O homem passa algumas das contas do rosário entre os dedos. Seria aquilo um tipo de oração? Talvez, pois algo daquilo falava para si mesmo, relembrando, a cada acréscimo, acontecimentos de sua vida.
_...Todos querem ser felizes, todos querem ser amados. Mesmo nos atos mais mesquinhos encontramos essas motivações quando cavarmos bem fundo. De forma que eu não sei muito bem o que falar sobre o Mal.
_ Sim... Eu não sei o que falar disso, pai.
_Sim, o amor é a salvação. Mas não era isso que queria Lúcifer? Não é isso o que ele ainda quer? Mais atenção do Senhor? Mais carinho, já que achava que não tinha suficiente. Mais ainda amor, já que se achava somente o segundo?
_ É... Eu sei. Não teve ele tempo pra saber, ou perceber, que o amor não tem medidas de intensidade. É um acontecimento. Não é como a paixão que se consome em seu próprio calor, em suas chamas.
Isso com certeza nunca teria acontecido antes, mas depois de tanto tempo gozando do livre arbítrio, o homem se explicou, mesmo sem ser solicitado.
_Todos tem medo da solidão... no fim. Enquanto observava minha velhice se aproximar, sorrateira, tive muito medo da solidão, mesmo tendo a certeza de que no final estaria contigo novamente, Pai. E isso é muito mais do que tem a maioria.
_ É uma terra sedenta de amor, Pai. Mas eles não se dão conta disso.
_ Sim. Estou pronto. Meus filhos já são homens e mulheres, minha esposa, sei que a verei novamente em breve. Não há nada mais que me prenda aqui.
Uma lágrima desce na face do homem, solitária. Desvia e corre por sulcos e rugas. O homem respira profundamente. Saborosamente, enche os pulmões até o limite e solta lentamente o ar.
A chuva pareceu cessar um instante, mas não parou. Apenas ficou suspensa no ar. Congelada. De algum ponto acima das pesadas nuvens escuras, uma irresistível luz branca se projetou. A luz, ao atravessar o vitral acima do altar, tingiu-se de um arco-íris fluido.
Ao iluminar o homem, formas há muito escondidas ficam a mostra.

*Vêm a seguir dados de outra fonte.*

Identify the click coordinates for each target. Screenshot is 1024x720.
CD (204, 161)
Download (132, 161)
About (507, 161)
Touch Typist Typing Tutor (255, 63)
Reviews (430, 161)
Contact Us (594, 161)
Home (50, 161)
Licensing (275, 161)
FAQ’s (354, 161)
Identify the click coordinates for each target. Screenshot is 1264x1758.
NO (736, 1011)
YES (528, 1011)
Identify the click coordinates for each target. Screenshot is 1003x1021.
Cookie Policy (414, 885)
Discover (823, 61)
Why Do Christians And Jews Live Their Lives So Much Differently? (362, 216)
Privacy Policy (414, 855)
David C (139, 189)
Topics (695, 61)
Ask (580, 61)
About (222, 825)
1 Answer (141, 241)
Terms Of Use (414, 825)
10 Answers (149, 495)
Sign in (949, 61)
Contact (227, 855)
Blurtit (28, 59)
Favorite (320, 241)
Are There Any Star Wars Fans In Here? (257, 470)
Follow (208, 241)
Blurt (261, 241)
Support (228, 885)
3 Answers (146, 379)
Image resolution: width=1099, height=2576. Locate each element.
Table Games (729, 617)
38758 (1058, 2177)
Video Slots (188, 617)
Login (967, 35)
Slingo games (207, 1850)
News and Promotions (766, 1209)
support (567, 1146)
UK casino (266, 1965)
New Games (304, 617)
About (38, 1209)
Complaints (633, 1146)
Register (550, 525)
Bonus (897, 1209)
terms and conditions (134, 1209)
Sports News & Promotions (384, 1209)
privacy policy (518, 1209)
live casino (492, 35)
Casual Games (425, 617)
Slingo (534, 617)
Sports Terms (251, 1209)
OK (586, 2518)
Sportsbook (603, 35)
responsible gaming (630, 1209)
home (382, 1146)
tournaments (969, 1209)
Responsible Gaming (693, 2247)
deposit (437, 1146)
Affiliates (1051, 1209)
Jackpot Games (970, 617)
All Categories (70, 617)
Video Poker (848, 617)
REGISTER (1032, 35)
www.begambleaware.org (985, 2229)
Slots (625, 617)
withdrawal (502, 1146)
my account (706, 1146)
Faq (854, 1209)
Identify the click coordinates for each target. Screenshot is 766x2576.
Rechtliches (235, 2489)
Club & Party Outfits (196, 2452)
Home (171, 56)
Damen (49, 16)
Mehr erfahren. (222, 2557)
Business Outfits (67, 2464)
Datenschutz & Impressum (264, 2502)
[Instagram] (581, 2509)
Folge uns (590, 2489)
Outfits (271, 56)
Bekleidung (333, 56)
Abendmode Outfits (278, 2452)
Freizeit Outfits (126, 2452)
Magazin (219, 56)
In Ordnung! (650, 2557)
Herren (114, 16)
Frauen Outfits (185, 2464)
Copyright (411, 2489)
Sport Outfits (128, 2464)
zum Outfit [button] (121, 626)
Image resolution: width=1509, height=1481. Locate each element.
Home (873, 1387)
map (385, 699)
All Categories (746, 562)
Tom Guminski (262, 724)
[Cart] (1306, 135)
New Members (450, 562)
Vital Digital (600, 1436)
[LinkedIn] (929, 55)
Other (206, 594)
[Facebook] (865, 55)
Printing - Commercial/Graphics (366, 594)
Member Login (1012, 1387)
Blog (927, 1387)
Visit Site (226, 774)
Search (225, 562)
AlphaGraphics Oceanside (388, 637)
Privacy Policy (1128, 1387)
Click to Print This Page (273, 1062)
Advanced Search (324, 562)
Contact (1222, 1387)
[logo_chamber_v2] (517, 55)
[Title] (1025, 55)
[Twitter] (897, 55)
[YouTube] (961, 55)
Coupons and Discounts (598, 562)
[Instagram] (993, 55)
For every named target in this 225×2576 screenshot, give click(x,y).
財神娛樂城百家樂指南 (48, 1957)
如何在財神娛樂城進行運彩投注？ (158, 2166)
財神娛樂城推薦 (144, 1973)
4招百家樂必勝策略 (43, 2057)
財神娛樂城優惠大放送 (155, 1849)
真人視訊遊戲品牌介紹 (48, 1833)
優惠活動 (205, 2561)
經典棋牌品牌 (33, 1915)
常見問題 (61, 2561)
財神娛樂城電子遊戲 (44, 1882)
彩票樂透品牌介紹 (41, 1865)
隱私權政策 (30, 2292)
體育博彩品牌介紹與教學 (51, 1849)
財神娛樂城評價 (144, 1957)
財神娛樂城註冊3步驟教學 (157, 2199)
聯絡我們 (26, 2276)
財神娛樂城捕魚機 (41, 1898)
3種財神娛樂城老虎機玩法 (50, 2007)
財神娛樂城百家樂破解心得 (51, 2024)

O homem, envolto em luz, levanta e vai em direção a porta da igreja. Dali pode ver as gotas pairando no ar, suspensas como as pedras de um imenso lustre de cristal. Como um imenso móbile de berço pairando no ar.
Ao pensar isso não pode deixar de sorrir. Já correram na Terra, sujas e risonhas, crianças a quem pôde chamar de suas. Elas teriam se divertido vendo aquilo. Um móbile gigante. Todas elas têm seus próprios filhos agora.
Fora da igreja a luz o tomou completamente, descobrindo suas asas, ocultas a muito tempo.
Repentinamente a luz cessou e desapareceu, e com ela o homem. As gotas recomeçaram a cair todas ao mesmo tempo cravejando as roseiras de gotículas de brilhantes.